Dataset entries
________________________

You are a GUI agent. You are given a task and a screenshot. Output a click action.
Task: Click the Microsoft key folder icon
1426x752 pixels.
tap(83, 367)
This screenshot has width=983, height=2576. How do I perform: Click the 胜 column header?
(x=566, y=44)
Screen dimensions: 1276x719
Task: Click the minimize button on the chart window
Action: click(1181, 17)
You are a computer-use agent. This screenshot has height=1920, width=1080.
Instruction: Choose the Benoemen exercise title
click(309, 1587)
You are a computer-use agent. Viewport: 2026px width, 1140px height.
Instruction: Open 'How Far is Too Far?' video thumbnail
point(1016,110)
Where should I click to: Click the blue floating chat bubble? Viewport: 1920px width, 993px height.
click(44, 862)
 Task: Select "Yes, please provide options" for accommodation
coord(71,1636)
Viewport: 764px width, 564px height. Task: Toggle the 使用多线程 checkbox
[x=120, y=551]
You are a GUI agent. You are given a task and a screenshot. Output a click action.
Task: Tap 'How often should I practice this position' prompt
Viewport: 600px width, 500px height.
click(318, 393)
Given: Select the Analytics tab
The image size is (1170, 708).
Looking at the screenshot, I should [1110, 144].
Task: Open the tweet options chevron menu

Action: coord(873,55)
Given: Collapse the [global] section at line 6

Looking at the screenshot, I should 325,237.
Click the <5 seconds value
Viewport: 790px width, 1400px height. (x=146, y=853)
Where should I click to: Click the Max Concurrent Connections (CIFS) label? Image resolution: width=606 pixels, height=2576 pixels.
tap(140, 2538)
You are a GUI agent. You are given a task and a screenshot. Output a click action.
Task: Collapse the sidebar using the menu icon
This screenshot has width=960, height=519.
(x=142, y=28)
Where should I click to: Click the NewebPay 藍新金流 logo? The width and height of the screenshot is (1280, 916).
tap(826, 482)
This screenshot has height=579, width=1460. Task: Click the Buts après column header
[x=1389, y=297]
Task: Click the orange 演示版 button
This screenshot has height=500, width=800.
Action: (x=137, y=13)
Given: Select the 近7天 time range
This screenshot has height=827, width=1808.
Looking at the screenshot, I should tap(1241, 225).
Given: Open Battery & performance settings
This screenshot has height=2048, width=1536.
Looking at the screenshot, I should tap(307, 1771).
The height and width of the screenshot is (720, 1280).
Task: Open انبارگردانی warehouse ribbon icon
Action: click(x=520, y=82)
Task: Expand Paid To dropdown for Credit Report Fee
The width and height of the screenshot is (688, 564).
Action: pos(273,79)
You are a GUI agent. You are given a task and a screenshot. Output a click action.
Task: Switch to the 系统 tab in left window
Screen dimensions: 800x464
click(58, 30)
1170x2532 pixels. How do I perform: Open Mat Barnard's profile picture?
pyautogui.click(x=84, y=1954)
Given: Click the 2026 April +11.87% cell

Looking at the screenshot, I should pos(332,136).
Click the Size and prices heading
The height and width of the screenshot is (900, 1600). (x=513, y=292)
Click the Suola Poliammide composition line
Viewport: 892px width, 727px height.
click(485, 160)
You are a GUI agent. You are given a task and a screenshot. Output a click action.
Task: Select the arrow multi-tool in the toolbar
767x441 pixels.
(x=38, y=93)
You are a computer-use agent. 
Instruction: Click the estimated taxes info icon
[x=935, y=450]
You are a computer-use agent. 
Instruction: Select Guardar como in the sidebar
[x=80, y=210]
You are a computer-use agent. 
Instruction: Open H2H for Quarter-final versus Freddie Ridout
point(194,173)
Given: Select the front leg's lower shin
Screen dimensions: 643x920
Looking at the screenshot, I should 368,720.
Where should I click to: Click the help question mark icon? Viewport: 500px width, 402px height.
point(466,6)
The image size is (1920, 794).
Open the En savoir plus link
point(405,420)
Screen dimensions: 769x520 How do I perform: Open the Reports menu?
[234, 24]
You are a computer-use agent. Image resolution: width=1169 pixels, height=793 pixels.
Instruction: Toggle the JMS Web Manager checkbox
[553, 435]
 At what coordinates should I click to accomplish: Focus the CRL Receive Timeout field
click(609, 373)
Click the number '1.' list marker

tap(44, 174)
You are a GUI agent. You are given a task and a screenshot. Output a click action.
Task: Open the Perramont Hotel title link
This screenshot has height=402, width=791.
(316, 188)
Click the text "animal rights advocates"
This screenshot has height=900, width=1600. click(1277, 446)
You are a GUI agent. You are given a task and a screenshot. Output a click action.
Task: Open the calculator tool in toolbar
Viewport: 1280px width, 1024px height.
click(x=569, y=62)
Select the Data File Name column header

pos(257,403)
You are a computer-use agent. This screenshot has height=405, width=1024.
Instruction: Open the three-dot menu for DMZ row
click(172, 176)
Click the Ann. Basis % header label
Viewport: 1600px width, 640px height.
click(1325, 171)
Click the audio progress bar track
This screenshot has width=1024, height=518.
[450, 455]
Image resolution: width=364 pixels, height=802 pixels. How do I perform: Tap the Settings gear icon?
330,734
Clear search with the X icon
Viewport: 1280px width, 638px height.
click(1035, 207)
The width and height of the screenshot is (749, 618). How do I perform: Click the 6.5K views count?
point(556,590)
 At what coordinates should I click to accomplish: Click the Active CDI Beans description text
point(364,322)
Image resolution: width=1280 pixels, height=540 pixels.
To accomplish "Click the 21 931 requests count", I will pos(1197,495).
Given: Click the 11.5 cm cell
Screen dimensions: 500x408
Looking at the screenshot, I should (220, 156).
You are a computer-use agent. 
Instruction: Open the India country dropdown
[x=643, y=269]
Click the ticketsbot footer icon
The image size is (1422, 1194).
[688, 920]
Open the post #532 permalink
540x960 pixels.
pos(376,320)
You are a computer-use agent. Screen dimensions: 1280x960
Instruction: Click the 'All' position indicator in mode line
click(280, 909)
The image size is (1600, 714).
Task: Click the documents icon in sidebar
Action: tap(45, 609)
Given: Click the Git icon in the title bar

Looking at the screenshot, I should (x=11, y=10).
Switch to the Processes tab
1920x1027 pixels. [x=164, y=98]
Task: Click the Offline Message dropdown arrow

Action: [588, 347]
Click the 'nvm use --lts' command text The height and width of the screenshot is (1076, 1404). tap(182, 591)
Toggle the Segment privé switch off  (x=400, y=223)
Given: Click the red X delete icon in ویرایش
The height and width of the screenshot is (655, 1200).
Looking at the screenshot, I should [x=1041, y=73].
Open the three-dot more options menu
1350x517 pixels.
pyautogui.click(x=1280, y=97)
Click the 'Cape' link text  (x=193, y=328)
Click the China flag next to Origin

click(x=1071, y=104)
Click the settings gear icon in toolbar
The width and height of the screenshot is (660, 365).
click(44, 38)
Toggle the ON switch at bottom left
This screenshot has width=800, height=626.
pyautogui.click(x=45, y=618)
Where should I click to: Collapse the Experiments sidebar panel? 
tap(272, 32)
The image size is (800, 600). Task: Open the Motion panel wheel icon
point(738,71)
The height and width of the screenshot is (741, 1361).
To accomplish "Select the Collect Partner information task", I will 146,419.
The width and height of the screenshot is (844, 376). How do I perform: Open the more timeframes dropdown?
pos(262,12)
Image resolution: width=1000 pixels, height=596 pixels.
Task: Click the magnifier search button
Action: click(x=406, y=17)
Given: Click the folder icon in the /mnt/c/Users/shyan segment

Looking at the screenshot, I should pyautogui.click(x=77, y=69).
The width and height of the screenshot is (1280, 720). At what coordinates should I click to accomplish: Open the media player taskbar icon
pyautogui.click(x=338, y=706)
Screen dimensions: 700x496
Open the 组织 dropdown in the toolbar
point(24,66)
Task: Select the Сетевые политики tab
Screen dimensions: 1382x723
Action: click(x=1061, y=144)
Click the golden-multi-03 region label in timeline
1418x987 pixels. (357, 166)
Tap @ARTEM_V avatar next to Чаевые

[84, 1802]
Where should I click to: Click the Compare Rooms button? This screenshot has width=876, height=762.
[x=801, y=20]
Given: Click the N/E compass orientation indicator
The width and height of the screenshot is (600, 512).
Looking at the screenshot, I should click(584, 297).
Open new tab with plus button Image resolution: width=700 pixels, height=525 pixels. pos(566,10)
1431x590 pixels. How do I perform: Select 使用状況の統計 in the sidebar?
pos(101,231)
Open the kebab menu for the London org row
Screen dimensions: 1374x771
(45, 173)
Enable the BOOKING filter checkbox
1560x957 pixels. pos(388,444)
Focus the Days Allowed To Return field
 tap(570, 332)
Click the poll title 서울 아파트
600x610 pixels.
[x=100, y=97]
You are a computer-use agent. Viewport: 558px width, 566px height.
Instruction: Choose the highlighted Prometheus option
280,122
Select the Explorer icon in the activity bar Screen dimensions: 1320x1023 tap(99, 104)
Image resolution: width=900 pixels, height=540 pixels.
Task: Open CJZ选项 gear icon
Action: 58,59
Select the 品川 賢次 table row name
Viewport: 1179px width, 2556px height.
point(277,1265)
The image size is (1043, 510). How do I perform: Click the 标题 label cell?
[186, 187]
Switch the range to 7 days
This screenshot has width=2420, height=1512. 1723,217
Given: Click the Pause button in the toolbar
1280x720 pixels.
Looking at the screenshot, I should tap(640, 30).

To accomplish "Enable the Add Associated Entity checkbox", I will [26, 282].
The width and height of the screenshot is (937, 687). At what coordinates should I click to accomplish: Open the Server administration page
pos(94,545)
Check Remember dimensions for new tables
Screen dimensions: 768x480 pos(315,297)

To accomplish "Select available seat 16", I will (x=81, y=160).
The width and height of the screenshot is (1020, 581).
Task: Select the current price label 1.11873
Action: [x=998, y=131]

________________________

Only the lines above from the one with "Instruction: Open 'How" through the one with "Given: Open Battery & performance settings" should be duplicated, character for character.

### [Exercise result]
Instruction: Open 'How Far is Too Far?' video thumbnail
point(1016,110)
Where should I click to: Click the blue floating chat bubble? Viewport: 1920px width, 993px height.
click(44, 862)
 Task: Select "Yes, please provide options" for accommodation
coord(71,1636)
Viewport: 764px width, 564px height. Task: Toggle the 使用多线程 checkbox
[x=120, y=551]
You are a GUI agent. You are given a task and a screenshot. Output a click action.
Task: Tap 'How often should I practice this position' prompt
Viewport: 600px width, 500px height.
click(318, 393)
Given: Select the Analytics tab
The image size is (1170, 708).
Looking at the screenshot, I should [1110, 144].
Task: Open the tweet options chevron menu

Action: coord(873,55)
Given: Collapse the [global] section at line 6

Looking at the screenshot, I should 325,237.
Click the <5 seconds value
Viewport: 790px width, 1400px height. (x=146, y=853)
Where should I click to: Click the Max Concurrent Connections (CIFS) label? Image resolution: width=606 pixels, height=2576 pixels.
tap(140, 2538)
You are a GUI agent. You are given a task and a screenshot. Output a click action.
Task: Collapse the sidebar using the menu icon
This screenshot has width=960, height=519.
(x=142, y=28)
Where should I click to: Click the NewebPay 藍新金流 logo? The width and height of the screenshot is (1280, 916).
tap(826, 482)
This screenshot has height=579, width=1460. Task: Click the Buts après column header
[x=1389, y=297]
Task: Click the orange 演示版 button
This screenshot has height=500, width=800.
Action: (x=137, y=13)
Given: Select the 近7天 time range
This screenshot has height=827, width=1808.
Looking at the screenshot, I should tap(1241, 225).
Given: Open Battery & performance settings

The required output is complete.